Precisarei de mais tempo para apurar o que foi de facto a minha adolescência? Puxo-a, então, até ao presente. Não tenho idade, a não ser a que os outros me atribuem. Sou a miúda que sempre foi a pé para a escola, depois apanhou o comboio para o Porto e um dia voltou a Lisboa, onde uma cidade ainda pouco acolhedora a esperava. Sou a mesma em contínuo. No fundo andei sempre em viagem.
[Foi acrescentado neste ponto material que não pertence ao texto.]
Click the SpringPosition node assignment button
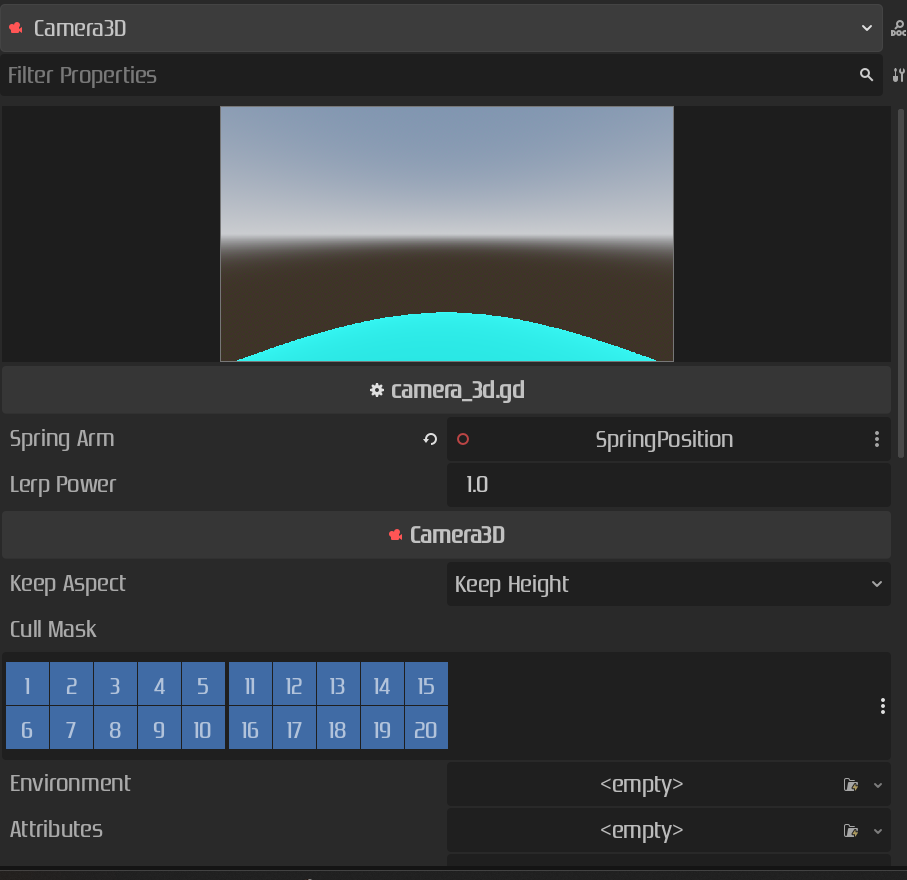The height and width of the screenshot is (880, 907). click(662, 439)
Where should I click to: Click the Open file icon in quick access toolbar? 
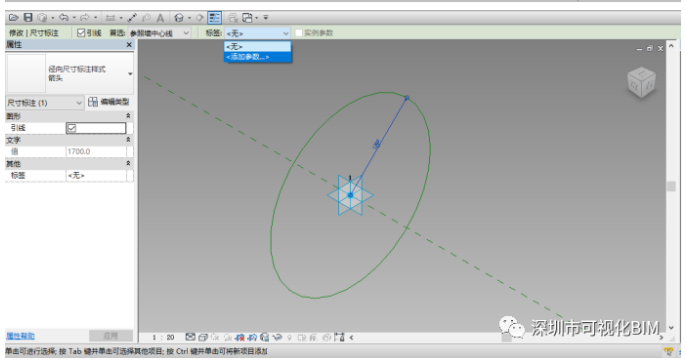[13, 18]
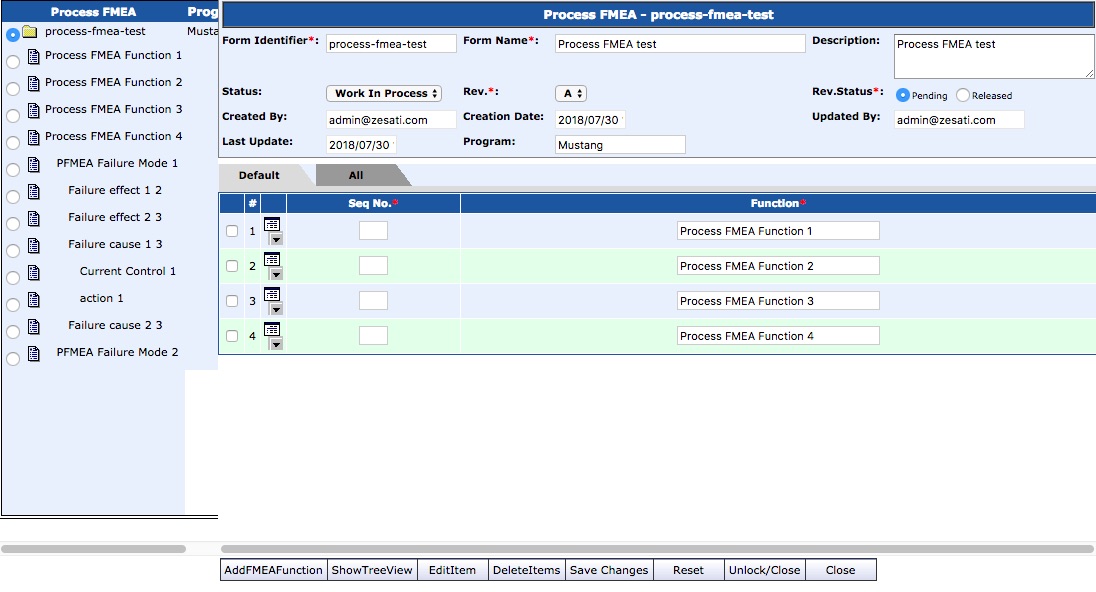Screen dimensions: 1096x592
Task: Open the table detail icon in row 3
Action: (274, 293)
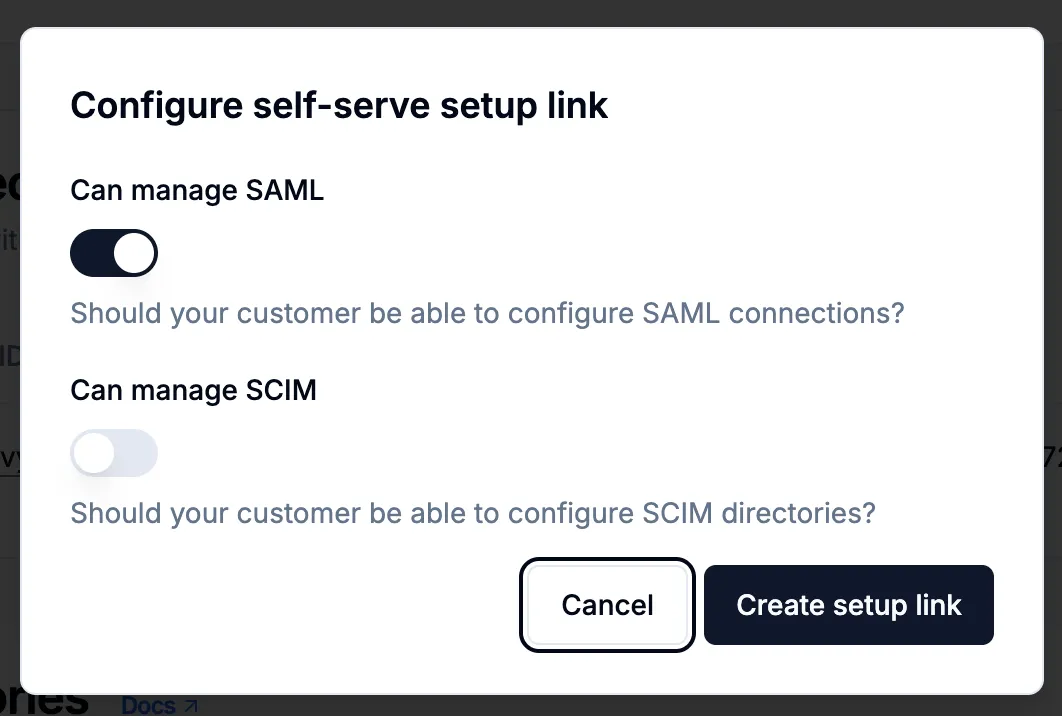Viewport: 1062px width, 716px height.
Task: Click the SCIM directories helper text
Action: (473, 513)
Não sei bem o que foi a adolescência. O que é. Sei que nasceu por essa altura a angústia, mas, se quiser ser exacta com o que sinto, lembro-me de ser criança e entrar na dimensão pouco tangível do medo. O medo na infância. A angústia na adolescência e agora a braços com tudo isto e muito mais. Recebemos demasiados alertas invisíveis que nos sobressaltam todos os dias: a hipocondria que nos acena, o excesso nas prateleiras que se transforma em apatia, a seca que não sabemos bem quando começou, o frio que agora é mais quente. As guerras que nos esvaziam de esperança. Hoje além, amanhã aqui?
Como é que se diz à cabeça para permanecer sã apesar de tudo? Não é fácil.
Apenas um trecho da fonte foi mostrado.